Tratado 45,2 (III,7,2) — Teorias platônicas que identificam a eternidade (MacKenna)

Eneada-III, 7, 2

2. What definition are we to give to Eternity?

Can it be identified with the (divine or) Intellectual Substance itself?

This would be like identifying Time with the Universe of Heavens and Earth – an opinion, it is true, which appears to have had its adherents.
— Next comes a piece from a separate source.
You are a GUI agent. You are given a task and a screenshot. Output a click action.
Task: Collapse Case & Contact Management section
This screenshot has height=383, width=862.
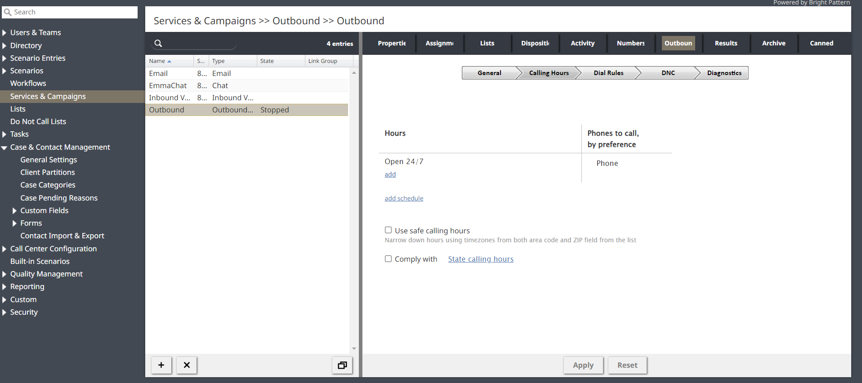coord(4,147)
No doubt we conceive, we know, Eternity as something most august; most august, too, is the Intellectual Kind; and there is no possibility of saying that the one is more majestic than the other, since no such degrees can be asserted in the Above-World; there is therefore a certain excuse for the identification – all the more since the Intellectual Substance and Eternity have the one scope and content.

Still; by the fact of representing the one as contained within the other, by making Eternity a predicate to the Intellectual Existents – “the Nature of the Exemplar,” we read, “is eternal” – we cancel the identification; Eternity becomes a separate thing, something surrounding that Nature or lying within it or present to it. And the majestic quality of both does not prove them identical: it might be transmitted from the one to the other. So, too, Eternity and the Divine Nature envelop the same entities, yes; but not in the same way: the Divine may be thought of as enveloping parts, Eternity as embracing its content in an unbroken whole, with no implication of part, but merely from the fact that all eternal things are so by conforming to it.

May we, perhaps, identify Eternity with Repose-There as Time has been identified with Movement-Here?

This would bring on the counter-question whether Eternity is presented to us as Repose in the general sense or as the Repose that envelops the Intellectual Essence.

On the first supposition we can no more talk of Repose being eternal than of Eternity being eternal: to be eternal is to participate in an outside thing, Eternity.

Further, if Eternity is Repose, what becomes of Eternal Movement, which, by this identification, would become a thing of Repose?

Again, the conception of Repose scarcely seems to include that of perpetuity – I am speaking of course not of perpetuity in the time-order (which might follow on absence of movement) but of that which we have in mind when we speak of Eternity.

If, on the other hand, Eternity is identified with the Repose of the divine Essence, all species outside of the divine are put outside of Eternity.

Besides, the conception of Eternity requires not merely Repose but also unity – and, in order to keep it distinct from Time, a unity including interval – but neither that unity nor that absence of interval enters into the conception of Repose as such.

Lastly, this unchangeable Repose in unity is a predicate asserted of Eternity, which, therefore, is not itself Repose, the absolute, but a participant in Repose.